• _WHAT THIS TASK INVOLVES_
Put the records from the line containing "Toggle Accept Action Message in first row" through the end of the records into a two-column CSV with the headers text and answer. Give one row per record, each value as a single quoted field with line breaks replaced by spaces.

───── RAW RECORDS ─────

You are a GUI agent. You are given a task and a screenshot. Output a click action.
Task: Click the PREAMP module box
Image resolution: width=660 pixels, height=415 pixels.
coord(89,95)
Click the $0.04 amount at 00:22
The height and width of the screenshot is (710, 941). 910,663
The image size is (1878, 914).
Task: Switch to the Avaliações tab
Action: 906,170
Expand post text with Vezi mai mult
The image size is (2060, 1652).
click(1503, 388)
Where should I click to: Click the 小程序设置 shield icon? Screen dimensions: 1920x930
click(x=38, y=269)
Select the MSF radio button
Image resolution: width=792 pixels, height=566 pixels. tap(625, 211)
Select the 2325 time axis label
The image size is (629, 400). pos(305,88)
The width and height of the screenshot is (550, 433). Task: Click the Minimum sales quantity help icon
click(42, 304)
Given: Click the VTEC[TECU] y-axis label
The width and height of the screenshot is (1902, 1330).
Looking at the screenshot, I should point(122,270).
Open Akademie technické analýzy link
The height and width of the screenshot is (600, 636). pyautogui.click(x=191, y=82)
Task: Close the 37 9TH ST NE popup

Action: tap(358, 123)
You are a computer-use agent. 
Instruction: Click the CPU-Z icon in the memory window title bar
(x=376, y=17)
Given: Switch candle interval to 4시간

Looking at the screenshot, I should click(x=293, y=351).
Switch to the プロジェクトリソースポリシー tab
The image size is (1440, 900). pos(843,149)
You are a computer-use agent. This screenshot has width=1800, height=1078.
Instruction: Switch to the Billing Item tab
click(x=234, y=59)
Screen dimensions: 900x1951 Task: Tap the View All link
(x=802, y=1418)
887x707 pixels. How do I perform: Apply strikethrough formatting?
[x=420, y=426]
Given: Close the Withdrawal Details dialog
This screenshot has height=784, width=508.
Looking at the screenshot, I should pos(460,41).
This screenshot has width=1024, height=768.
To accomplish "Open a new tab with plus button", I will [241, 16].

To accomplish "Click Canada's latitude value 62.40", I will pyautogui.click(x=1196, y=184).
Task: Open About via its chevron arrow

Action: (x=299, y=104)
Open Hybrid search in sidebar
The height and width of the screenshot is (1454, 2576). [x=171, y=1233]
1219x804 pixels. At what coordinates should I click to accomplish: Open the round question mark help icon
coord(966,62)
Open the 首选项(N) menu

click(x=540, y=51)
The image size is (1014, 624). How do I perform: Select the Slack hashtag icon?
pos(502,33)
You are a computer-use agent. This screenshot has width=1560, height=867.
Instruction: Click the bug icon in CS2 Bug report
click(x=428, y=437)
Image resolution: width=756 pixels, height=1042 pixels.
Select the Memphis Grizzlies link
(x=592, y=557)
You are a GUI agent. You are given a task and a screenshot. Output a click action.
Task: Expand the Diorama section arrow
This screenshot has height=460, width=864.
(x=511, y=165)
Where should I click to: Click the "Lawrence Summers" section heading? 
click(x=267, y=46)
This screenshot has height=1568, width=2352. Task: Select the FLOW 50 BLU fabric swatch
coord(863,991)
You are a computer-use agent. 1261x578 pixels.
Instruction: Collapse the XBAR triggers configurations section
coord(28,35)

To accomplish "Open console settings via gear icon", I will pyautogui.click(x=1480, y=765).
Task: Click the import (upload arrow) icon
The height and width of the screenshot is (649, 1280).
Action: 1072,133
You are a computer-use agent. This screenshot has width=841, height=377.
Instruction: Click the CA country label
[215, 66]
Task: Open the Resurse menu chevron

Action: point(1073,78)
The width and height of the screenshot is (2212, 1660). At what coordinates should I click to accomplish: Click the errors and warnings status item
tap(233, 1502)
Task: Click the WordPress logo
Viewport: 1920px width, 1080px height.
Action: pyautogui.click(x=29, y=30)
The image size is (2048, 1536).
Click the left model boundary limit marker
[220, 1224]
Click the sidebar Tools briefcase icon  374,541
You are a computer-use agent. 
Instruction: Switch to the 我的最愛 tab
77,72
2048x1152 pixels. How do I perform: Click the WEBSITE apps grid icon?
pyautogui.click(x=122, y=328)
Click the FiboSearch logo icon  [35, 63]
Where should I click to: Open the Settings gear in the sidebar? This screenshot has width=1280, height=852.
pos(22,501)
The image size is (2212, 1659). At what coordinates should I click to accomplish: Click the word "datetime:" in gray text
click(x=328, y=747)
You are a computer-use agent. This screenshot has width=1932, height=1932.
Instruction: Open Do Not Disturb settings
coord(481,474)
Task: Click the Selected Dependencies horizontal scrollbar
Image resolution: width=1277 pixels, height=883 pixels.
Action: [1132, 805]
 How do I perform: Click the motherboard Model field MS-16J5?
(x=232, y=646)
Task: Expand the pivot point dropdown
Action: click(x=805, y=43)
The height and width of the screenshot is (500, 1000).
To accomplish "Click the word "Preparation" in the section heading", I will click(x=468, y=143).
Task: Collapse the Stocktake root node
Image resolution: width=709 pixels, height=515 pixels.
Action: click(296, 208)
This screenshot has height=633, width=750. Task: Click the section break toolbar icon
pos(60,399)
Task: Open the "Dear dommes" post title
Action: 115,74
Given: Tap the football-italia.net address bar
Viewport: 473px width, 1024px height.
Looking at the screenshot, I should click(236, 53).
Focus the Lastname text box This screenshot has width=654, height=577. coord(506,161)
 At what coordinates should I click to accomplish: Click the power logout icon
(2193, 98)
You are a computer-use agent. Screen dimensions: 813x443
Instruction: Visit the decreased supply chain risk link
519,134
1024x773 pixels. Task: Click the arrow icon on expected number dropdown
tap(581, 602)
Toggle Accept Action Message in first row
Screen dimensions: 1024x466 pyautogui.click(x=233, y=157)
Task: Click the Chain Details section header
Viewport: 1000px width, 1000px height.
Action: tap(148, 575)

─────

• _CORRECT ANSWER_
text,answer
"Toggle Accept Action Message in first row","Screen dimensions: 1024x466 pyautogui.click(x=233, y=157)"
"Task: Click the Chain Details section header Viewport: 1000px width, 1000px height.","Action: tap(148, 575)"